Avec les westerns de Walsh, Hawks et bien sûr Ford, on était encore dans un monde traditionnel, héroïque et structuré. La destruction du western par les pitoyables Sergio Leone ou Sam Peckinpah a eu des répercussions dramatiques sur le peuple américain et ensuite sur les autres peuples d'Europe (on notera mon lapsus volontaire).
C'est encore une fois Jacques Lourcelles qui nous éclaire sur ce sujet, Lourcelles qui s'impose de plus en plus comme un guide spirituel plus que comme un critique de cinéma. Il date la fin du cinéma aux années soixante, et l'on peut dater la fin de l'Occident à cette époque aussi. Tout ce qui avait été préservé de la civilisation y a dégénéré très vite en société de consommation, entre révolution sexuelle, déclin des valeurs guerrières et spirituelles, abolition de la valeur travail, adoration imbécile du veau d'or, abrutissement médiatique de masse. Certes les années folles avec leur charleston, leur chapelinisme et leur technomanie avaient montré la voie. Mais nous étions encore au temps où nous pouvions réagir, où nous pouvions réagir à la décadence. Le mouvement de balancier a toujours existé, et ce qui caractérise notre apocalypse terne, c'est que nous n'avons plus les moyens ni l'envie de réagir.
La cérémonie du bal
J'ai évoqué la danse. En revoyant les grands westerns de John Ford, je me suis rendu compte que les cérémonies de bal y jouent un rôle prépondérant. Ces bals n'ont rien à voir avec celui de la Vaubyessard où va se jouer le destin de la Bovary. Il s'agit réellement de cérémonies initiatiques, de rites ancestraux accomplis conformément à l'ordre. L'ordre propre à ces bals est presque militaire, et l'on y exécute des gestes techniques parfaits et des figures complexes et géométriques, souvent inspirés de l'armée.

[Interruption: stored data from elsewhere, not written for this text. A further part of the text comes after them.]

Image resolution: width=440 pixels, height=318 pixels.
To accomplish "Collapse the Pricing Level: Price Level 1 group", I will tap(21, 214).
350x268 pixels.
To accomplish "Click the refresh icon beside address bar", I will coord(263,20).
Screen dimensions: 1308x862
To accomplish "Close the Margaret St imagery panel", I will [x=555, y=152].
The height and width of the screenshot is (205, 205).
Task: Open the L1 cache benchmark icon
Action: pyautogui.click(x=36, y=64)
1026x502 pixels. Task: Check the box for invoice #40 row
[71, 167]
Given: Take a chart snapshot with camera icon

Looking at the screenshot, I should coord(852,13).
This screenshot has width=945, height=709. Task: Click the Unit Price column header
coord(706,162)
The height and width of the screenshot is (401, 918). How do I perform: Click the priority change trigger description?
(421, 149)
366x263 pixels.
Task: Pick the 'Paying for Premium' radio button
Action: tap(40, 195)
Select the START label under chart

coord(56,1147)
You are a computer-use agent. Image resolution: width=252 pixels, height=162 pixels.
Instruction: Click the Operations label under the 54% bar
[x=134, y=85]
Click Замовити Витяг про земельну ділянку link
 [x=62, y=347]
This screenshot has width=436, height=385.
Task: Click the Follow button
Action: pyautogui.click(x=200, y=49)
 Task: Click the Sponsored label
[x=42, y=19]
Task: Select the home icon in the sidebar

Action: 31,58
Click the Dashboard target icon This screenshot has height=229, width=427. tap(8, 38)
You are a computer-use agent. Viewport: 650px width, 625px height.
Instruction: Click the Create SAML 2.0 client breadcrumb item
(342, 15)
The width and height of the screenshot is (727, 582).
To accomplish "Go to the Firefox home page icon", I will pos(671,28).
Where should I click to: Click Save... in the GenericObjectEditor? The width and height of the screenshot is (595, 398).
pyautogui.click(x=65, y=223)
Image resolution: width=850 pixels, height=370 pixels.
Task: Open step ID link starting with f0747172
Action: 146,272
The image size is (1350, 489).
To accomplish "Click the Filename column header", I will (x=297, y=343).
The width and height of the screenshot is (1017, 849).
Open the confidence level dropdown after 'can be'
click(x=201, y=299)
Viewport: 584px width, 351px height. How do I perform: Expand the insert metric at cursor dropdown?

Un de mes amis très bon danseur m'a dit un jour que la danse était une répétition de la guerre. On se rappelle de la fameuse phrase de Nietzsche demandant dans son Zarathoustra que l'homme et la femme soient aptes à la danse ; puis que le premier soit apte à la guerre.
C'est exactement le programme des grands films fordiens de la cavalerie. Dans My Darling Clementine, Wyatt Earp joué par Henry Fonda invite sa cavalière à danser ; et il devient le justicier que l'on sait. Dans Fort Apache, invraisemblable chef-d'œuvre, Fonda, toujours lui (meilleur danseur que Wayne) invite la mère de son futur gendre à ouvrir le bal. Le bal s'ouvre par couples et quatre couples se mettent en rangée constituent avec ceux de leur suite un véritable escadron en marche. Ensuite on se met à danser.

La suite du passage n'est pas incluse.